Karena agama adalah hasil wahyu dari Allah yang pertimbangan logisnya tidak sebanyak pertimbangan dalam filsafat. Agama memang mengandung etika, tapi etika tersebut tidak dikritisi atau diteliti secara sistematis dan dipahami pendasarannya. Seringkali etika agama hanya berlogika, “Ini diperintahkan oleh Allah, maka kita harus melaksanakannya.” Filsafat tidak seperti itu, filsafat menyatakan, “Ini benar dan baik secara objektif, maka kita harus melaksanakannya.”

Agama juga mengandung teori-teori metafisik, tapi lebih berdasarkan logika bahwa “Allah pasti benar,” tapi terkadang ada kelupaan untuk meneliti Allah sendiri dan menentukan mana yang berasal dari Allah dan mana yang berasal dari manusia. Jadi filsafat bukan hanya menjelaskan yang tidak dapat dijelaskan ilmu pengetahuan seperti etika, metafisika, dan epistemologi, tapi juga menjelaskan apa yang tidak dapat dijelaskan agama. Agama dan ilmu pengetahuan sama-sama tidak lengkap, maka filsafat hadir untuk melengkapi keduanya dan menjembatani keduanya.

Menurutku video ini tepat dalam menjelaskan konsep filsafat yang tepat dan membedakan dari penyalahgunaan kata “filsafat” di bidang-bidang lain. Filsafat pada dasarnya adalah ilmu yang mempelajari kenyataan secara mendasar, dan bukan opini pribadi atau ideologi perusahaan. Kecuali kedua itu dilakukan berdasarkan suatu pemikiran filosofis sejati yang sistematis dan terorganisir sehingga menjadi suatu produk filsafat.

Filsafat dulu memang adalah cara untuk mempelajari apapun karena saat itu filsafat adalah pembelajaran tentang kenyataan. Namun filsafat menjadi lebih unik dan menjadi pembelajaran tentang dasar kenyataan, maka ia meneliti kenyataan sebagai suatu keutuhan. Sementara pembelajaran-pembelajaran lain yang lebih kategoris dan lokal adalah ilmu pengetahuan. Meskipun begitu, filsafat tetap memiliki pegangan yang kuat terhadap semua ilmu secara spiritual karena setiap ilmu dasarnya tetaplah filsafat. Maka kita akan menemukan filsafat cabang untuk setiap ilmu.

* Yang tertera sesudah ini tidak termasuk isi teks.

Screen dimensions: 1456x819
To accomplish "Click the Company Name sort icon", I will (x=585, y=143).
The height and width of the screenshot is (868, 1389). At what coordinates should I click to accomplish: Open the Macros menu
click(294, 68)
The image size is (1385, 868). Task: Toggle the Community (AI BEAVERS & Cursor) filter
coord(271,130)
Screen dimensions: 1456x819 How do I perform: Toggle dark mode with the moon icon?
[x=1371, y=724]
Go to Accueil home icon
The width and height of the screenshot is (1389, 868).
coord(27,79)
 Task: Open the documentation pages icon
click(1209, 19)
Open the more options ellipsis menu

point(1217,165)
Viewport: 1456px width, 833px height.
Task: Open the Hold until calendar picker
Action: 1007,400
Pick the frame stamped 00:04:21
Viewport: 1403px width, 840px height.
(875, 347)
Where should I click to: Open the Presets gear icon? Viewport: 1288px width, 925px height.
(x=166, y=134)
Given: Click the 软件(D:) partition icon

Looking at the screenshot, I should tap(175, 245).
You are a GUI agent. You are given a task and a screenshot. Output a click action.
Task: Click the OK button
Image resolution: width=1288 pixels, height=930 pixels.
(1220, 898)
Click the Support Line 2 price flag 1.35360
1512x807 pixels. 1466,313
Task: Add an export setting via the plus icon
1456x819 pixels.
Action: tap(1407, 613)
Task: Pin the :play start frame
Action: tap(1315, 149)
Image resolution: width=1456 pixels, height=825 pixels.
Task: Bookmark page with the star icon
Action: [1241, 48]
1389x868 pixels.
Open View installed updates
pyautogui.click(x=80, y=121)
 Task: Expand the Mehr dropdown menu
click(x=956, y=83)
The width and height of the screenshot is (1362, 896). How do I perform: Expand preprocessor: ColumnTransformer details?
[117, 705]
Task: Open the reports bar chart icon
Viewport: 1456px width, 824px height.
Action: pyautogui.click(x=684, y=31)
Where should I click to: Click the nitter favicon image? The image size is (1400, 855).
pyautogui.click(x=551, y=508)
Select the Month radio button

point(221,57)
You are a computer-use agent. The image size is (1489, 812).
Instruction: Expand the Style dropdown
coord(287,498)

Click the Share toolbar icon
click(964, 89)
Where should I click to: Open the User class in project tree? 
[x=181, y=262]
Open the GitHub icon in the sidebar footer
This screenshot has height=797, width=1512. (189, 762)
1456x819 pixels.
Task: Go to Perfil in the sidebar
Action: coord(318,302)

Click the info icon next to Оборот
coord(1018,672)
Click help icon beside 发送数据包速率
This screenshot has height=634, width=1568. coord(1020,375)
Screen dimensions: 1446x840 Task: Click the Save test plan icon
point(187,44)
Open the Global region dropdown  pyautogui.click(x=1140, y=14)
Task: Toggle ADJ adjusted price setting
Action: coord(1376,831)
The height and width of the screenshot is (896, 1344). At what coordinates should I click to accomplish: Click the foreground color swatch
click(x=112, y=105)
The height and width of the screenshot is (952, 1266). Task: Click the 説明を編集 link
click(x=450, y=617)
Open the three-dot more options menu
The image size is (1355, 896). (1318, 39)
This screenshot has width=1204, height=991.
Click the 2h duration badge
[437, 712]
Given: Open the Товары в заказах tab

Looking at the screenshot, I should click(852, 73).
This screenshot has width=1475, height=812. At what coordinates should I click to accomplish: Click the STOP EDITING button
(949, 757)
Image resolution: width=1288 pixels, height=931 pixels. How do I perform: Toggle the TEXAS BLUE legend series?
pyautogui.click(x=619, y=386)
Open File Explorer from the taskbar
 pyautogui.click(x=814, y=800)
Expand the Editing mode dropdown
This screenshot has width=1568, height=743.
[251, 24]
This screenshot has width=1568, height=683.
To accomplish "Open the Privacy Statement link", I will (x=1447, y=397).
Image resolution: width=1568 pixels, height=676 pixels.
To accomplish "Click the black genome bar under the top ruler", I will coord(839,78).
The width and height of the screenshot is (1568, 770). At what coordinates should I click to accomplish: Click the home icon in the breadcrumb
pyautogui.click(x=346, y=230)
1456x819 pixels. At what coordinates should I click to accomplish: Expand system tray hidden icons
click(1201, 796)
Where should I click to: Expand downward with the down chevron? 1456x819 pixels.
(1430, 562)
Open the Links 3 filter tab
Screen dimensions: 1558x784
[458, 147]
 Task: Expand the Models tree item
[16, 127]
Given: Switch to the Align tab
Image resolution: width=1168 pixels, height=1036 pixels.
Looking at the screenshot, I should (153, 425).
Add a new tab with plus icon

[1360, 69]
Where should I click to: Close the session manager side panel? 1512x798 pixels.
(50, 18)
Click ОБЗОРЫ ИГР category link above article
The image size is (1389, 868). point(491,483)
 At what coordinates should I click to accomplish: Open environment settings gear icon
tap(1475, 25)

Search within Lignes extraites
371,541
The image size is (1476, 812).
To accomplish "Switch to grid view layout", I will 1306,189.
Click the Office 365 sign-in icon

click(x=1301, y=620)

Aku tidak setuju bahwa filsafat hanyalah metode untuk mempelajari pertanyaan-pertanyaan besar tanpa menjawabnya secara mutlak dan konklusif. Dengan konsepsi bahwa tujuan filsafat adalah untuk “mengetahui cara berpikir” aku rasa juga tidak tepat. Ini sepertinya cemaran dari aliran relativis atau skeptis dalam filsafat, yang harusnya kita jauhi dan kita kritisi dengan amat keras. Filsafat secara hakikat adalah mutlak dan pasti, antitesis dari relativisme dan skeptisisme.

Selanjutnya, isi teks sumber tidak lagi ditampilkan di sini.